### THE DATA
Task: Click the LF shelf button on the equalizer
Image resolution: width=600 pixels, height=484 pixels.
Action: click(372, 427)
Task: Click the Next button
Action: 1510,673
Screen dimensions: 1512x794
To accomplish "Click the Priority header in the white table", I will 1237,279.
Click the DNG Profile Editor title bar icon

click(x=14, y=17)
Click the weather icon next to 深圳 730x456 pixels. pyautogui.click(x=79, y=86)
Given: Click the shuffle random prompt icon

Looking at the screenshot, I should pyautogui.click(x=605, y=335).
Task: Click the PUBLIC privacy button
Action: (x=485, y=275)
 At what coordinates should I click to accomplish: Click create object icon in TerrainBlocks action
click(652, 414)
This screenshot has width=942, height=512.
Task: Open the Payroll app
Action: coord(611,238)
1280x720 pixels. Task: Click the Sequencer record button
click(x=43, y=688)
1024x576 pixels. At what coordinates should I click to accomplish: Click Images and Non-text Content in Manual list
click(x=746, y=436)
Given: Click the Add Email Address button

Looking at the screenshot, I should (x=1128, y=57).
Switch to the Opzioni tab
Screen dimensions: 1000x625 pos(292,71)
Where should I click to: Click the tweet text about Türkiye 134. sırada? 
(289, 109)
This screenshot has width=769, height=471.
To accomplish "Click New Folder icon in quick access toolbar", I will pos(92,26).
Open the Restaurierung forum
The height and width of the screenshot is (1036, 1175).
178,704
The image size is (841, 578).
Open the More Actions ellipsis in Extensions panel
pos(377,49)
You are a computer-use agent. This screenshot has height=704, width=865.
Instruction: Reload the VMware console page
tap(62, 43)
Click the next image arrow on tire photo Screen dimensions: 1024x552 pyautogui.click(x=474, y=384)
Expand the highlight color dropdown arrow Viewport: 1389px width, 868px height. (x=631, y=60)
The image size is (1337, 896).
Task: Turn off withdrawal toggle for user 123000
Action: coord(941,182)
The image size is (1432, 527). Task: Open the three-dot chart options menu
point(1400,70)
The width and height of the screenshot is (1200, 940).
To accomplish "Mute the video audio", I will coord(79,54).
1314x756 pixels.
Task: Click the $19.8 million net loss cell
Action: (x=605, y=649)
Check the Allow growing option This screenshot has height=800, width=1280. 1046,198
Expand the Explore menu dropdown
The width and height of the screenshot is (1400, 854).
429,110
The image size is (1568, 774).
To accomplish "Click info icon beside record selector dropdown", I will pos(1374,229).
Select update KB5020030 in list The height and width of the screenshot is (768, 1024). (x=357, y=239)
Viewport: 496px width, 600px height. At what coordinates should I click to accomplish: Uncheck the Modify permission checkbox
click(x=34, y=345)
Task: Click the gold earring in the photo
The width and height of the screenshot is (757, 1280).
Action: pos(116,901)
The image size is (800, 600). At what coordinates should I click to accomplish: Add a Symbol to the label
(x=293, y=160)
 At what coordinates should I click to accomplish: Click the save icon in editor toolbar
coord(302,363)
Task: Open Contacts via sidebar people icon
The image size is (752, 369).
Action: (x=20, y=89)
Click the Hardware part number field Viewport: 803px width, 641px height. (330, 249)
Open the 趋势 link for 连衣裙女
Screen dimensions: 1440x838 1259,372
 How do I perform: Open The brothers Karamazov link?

### ACTIVITY
Take from the material above the lines running from the one with "Given: Click the shuffle random prompt icon" through the one with "The width and height of the screenshot is (1200, 940).", and repeat them exactly, with nothing else.

### RESPONSE AREA
Given: Click the shuffle random prompt icon

Looking at the screenshot, I should pyautogui.click(x=605, y=335).
Task: Click the PUBLIC privacy button
Action: (x=485, y=275)
 At what coordinates should I click to accomplish: Click create object icon in TerrainBlocks action
click(652, 414)
This screenshot has width=942, height=512.
Task: Open the Payroll app
Action: coord(611,238)
1280x720 pixels. Task: Click the Sequencer record button
click(x=43, y=688)
1024x576 pixels. At what coordinates should I click to accomplish: Click Images and Non-text Content in Manual list
click(x=746, y=436)
Given: Click the Add Email Address button

Looking at the screenshot, I should (x=1128, y=57).
Switch to the Opzioni tab
Screen dimensions: 1000x625 pos(292,71)
Where should I click to: Click the tweet text about Türkiye 134. sırada? 
(289, 109)
This screenshot has width=769, height=471.
To accomplish "Click New Folder icon in quick access toolbar", I will pos(92,26).
Open the Restaurierung forum
The height and width of the screenshot is (1036, 1175).
178,704
The image size is (841, 578).
Open the More Actions ellipsis in Extensions panel
pos(377,49)
You are a computer-use agent. This screenshot has height=704, width=865.
Instruction: Reload the VMware console page
tap(62, 43)
Click the next image arrow on tire photo Screen dimensions: 1024x552 pyautogui.click(x=474, y=384)
Expand the highlight color dropdown arrow Viewport: 1389px width, 868px height. (x=631, y=60)
The image size is (1337, 896).
Task: Turn off withdrawal toggle for user 123000
Action: coord(941,182)
The image size is (1432, 527). Task: Open the three-dot chart options menu
point(1400,70)
The width and height of the screenshot is (1200, 940).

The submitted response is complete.